The models were "pressure-tested" to ensure that "they were sufficient to show us the models had predictive value," Carulli said
Once the models were completed, the researchers were able to use them to perturb every gene in silico and see whether it changed clinical outcome.
In response to a question from the audience, Carulli said that his team has worked with simpler modeling approaches such as expression quantitative trait locus mapping, but found that it delivers associations but not a model that can be queried and predict phenotypes.
GNS announced that it was working with Biogen Idec to apply its Reverse Engineering and Forward Simulation, or REFS, platform to drug discovery in 2008. Iya Khalil, executive vice president and co-founder of GNS, said that the rheumatoid arthritis project was the first in which the company's scientists wanted to "pull mechanisms from the data," and GNS helped to ask "what-if questions" of the data.

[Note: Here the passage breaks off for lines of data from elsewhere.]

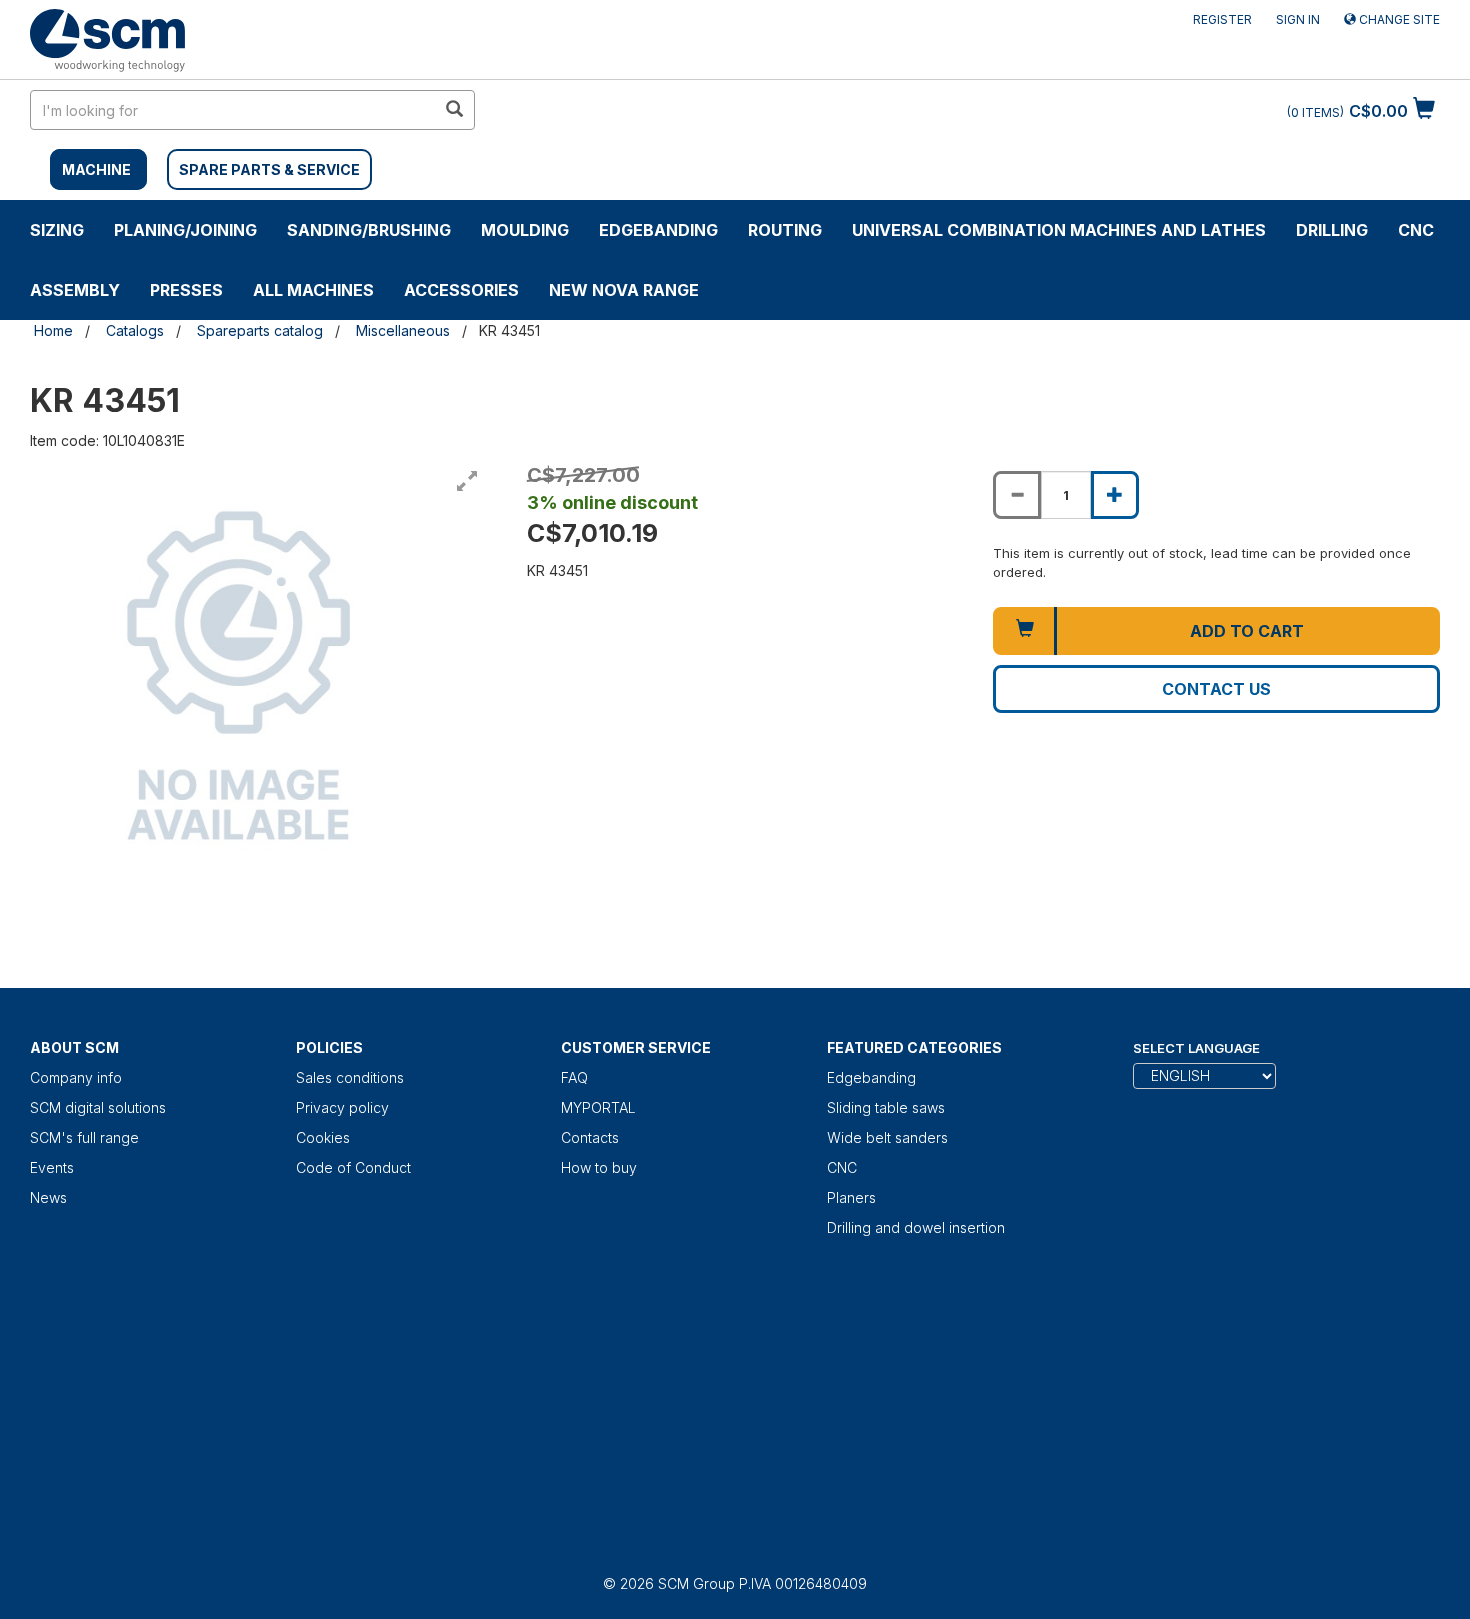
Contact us (1216, 689)
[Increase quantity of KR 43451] (1115, 495)
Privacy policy (342, 1107)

"They got to see that we were able to deliver and get them new hypotheses in a data-driven way," she said. "Without having put in any prior knowledge into the machine learning," the team was able to pull out a clinically validated mechanism.
Khalil noted that modeling projects need to make sure that "the experimental design matches the question," and then design a high-throughput assay to measure as much as possible. Nevertheless, the process is "still a fishing expedition — a data-driven, hypothesis-free method," she said.
A number of pharma researchers at the conference said the results from the Biogen Idec modeling project are encouraging. Some questioned, however, whether elaborate modeling was really necessary to achieve the results.
Lihue Yu from AstraZeneca's Cancer Discovery Group told BioInform that she views network modeling as a promising approach for inferring the interplay of pathways and disease. She noted, however, that such projects need to be well-defined in order to get the desired results.